Così come resta impresso lo stupore cantato in Zdes’ khorosho di Sergei Rachmaninov, con quel prodigio dei suoni filati che riempiono teatro e spettatori di emozione e ammirazione.

Ma è nelle romanze di Pëtr Il'ič Čajkovskij, forse il più colto, raffinato, cosmopolita e irriducibilmente ‘russo’ tra i grandi compositori della grande madre Russia dell’800, che Anna Netrebko trova e tocca le corde più profonde della sua anima: con naturalezza, lontana da cerebralismi, dipana una linea di canto dalla macerata espressività, perfettamente complementare al doloroso attorcigliamento del melos di Čajkovskij; quello di Ya li v pole da ne travushka bïla? è un pianto straziante: Anna Netrebko scava nelle pieghe della scrittura, esalta il tono funereo, la tinta bruna del brano, un ‘canto del destino’ di immediata riconoscibilità cajkovskiana, struggente, inteso e disperato come solo la musica del divino Pëtr Il'ič sa esserlo. In questa disperata romanza la Netrebko scolpisce accenti cupi, sussurri prossimi a rantoli, altera, per rendere ancor più intensa l’interpretazione, la bellezza del timbro vocale: a giudizio di chi scrive, è questo il momento più intenso e teatralmente coinvolgente dell’intera serata, già ricchissima di emozioni e di numerosi istanti di spiccato carisma.

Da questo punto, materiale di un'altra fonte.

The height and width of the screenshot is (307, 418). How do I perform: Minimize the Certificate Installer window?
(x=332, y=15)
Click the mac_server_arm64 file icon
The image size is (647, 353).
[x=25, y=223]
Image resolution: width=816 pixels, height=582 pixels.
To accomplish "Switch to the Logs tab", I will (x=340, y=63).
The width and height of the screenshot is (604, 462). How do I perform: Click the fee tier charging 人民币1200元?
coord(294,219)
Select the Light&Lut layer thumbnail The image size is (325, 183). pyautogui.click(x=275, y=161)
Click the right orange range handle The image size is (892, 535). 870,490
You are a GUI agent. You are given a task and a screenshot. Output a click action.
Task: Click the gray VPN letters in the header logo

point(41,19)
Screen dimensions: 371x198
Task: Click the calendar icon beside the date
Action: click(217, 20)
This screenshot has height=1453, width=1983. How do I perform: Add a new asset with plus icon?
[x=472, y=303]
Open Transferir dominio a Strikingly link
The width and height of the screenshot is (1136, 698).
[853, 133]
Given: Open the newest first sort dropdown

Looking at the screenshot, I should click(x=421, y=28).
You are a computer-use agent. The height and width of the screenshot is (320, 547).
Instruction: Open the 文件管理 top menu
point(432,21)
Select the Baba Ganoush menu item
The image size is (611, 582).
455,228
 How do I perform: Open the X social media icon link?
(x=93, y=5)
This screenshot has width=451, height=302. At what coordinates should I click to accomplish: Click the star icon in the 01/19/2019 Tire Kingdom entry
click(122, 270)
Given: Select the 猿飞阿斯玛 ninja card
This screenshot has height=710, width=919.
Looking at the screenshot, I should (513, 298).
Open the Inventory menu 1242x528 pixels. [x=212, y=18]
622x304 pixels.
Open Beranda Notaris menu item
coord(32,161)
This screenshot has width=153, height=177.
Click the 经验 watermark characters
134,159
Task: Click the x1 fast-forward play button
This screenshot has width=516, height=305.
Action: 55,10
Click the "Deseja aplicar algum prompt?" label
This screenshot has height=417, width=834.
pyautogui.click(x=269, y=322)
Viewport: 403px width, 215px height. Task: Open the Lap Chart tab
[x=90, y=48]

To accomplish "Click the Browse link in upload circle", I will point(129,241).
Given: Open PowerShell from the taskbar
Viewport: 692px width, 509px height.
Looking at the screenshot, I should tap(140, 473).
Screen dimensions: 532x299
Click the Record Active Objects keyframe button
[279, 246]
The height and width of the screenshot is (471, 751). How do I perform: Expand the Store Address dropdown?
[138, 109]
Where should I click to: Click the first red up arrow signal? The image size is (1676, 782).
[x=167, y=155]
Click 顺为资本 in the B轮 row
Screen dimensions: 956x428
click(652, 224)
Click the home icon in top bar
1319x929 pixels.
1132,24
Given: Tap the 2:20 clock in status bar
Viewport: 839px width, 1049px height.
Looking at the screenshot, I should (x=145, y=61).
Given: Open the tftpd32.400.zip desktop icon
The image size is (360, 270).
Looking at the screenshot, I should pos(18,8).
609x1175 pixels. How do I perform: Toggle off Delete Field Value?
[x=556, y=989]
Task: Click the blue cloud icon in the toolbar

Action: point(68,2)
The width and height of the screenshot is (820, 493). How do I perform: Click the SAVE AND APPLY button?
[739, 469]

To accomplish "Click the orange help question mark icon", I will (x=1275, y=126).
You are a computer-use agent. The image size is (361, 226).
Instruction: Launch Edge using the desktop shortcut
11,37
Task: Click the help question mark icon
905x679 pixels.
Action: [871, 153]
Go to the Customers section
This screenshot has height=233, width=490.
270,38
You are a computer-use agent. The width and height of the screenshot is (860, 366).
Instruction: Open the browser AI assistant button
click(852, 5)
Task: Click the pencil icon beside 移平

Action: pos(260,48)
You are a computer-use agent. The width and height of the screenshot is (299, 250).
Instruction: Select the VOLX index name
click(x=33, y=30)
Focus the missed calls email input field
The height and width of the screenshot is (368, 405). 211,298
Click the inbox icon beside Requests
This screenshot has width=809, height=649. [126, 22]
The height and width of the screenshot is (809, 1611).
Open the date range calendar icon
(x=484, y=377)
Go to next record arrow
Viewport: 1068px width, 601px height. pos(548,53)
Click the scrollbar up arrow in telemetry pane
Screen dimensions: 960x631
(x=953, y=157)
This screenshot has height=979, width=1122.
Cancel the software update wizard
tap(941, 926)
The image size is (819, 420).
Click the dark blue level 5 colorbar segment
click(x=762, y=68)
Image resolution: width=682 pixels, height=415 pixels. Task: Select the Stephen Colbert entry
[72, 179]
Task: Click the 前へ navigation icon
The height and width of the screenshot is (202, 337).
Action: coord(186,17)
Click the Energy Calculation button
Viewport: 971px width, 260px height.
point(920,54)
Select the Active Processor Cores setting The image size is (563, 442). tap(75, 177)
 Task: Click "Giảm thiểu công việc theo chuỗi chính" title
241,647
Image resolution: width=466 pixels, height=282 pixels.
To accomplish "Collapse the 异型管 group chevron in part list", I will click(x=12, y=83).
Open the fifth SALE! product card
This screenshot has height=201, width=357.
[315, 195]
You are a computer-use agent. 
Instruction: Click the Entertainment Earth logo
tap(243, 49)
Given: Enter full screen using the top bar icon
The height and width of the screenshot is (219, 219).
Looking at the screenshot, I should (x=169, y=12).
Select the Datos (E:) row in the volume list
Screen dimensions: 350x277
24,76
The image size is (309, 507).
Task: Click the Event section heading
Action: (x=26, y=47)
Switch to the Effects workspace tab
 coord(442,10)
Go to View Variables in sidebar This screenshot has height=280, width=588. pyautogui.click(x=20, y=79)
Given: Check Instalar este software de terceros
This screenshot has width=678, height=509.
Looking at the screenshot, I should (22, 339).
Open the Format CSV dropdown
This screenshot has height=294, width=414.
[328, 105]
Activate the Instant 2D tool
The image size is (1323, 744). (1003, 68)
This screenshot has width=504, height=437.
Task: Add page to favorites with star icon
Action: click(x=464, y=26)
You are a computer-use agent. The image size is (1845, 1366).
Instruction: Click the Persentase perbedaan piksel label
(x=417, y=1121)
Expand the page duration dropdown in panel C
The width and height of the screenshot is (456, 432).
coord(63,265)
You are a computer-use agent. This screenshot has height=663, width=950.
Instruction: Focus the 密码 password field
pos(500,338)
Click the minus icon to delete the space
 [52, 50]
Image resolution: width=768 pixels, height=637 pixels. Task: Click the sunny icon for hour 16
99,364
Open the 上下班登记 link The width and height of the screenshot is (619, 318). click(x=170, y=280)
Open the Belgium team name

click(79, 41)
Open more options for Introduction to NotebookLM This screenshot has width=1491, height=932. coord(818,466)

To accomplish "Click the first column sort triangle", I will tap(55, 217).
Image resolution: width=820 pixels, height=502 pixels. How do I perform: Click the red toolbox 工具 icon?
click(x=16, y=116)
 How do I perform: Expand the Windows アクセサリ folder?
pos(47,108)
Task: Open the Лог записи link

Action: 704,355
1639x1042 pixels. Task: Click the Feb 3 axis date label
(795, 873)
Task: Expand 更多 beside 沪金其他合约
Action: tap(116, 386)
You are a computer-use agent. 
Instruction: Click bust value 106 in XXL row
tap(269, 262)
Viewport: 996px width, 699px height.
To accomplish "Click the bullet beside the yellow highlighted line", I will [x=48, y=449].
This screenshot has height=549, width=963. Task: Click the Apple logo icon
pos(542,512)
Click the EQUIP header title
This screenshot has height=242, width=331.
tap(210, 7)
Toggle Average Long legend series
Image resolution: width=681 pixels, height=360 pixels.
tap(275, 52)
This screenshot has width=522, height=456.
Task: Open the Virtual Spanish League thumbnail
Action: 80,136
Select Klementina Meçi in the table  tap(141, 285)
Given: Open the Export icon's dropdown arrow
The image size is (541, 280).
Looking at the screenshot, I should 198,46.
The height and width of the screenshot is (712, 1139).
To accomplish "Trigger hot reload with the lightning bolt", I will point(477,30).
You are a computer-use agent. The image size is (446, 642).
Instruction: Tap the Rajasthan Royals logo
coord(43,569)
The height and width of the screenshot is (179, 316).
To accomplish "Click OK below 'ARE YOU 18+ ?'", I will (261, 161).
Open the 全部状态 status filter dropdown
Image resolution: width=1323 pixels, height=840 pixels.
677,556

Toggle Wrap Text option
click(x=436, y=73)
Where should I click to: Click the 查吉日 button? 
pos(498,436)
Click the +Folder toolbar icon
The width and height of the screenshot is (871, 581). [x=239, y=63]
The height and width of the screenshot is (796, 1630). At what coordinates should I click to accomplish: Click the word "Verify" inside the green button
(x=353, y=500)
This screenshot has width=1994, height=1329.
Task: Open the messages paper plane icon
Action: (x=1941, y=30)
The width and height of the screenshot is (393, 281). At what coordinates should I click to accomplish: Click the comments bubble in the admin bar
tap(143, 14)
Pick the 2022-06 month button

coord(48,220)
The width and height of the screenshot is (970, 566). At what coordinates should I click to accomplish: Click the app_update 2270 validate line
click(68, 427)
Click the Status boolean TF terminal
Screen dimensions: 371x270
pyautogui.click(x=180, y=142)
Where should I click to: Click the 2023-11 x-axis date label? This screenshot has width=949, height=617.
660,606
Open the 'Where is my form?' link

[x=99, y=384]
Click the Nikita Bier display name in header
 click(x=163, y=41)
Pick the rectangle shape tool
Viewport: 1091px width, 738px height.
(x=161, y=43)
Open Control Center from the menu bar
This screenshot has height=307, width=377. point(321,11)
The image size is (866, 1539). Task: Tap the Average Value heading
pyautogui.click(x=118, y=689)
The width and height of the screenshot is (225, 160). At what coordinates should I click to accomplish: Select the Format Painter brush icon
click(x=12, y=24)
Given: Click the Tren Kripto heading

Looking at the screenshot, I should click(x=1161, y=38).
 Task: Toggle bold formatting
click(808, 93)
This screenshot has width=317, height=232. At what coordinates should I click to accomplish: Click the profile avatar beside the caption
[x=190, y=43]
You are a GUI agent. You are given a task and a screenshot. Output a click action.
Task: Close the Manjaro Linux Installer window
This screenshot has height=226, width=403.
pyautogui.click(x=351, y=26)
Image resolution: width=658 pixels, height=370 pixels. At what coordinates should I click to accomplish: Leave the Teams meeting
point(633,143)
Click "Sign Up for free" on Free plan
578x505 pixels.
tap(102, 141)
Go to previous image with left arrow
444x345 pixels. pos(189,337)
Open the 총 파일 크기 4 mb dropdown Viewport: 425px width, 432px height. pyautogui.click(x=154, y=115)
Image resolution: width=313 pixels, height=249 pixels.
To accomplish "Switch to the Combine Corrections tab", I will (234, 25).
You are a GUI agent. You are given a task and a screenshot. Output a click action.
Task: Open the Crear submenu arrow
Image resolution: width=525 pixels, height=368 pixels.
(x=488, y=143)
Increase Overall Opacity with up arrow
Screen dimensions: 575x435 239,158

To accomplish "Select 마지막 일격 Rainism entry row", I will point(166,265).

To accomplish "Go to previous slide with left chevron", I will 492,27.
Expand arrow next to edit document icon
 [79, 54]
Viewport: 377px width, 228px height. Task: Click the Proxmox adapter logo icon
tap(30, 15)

Pubblico stregato dalla personalità vocale e scenica di Anna Netrebko; al termine è un trionfo di applausi.

C’è però il tempo, malgrado il programma così impegnativo e articolato, di un bis, O, ne riday, moy Paolo da Francesca di Rimini di Rachmaninov, un’ultima incursione nel repertorio operistico a suggello di una indimenticabile e teatrale serata di romanze da camera.

Non sarà lunga l’attesa per rivedere Anna Netrebko al San Carlo: qui, il prossimo aprile e dopo l’atteso debutto nella parte in marzo al Festival di Salisburgo, interpreterà La Gioconda.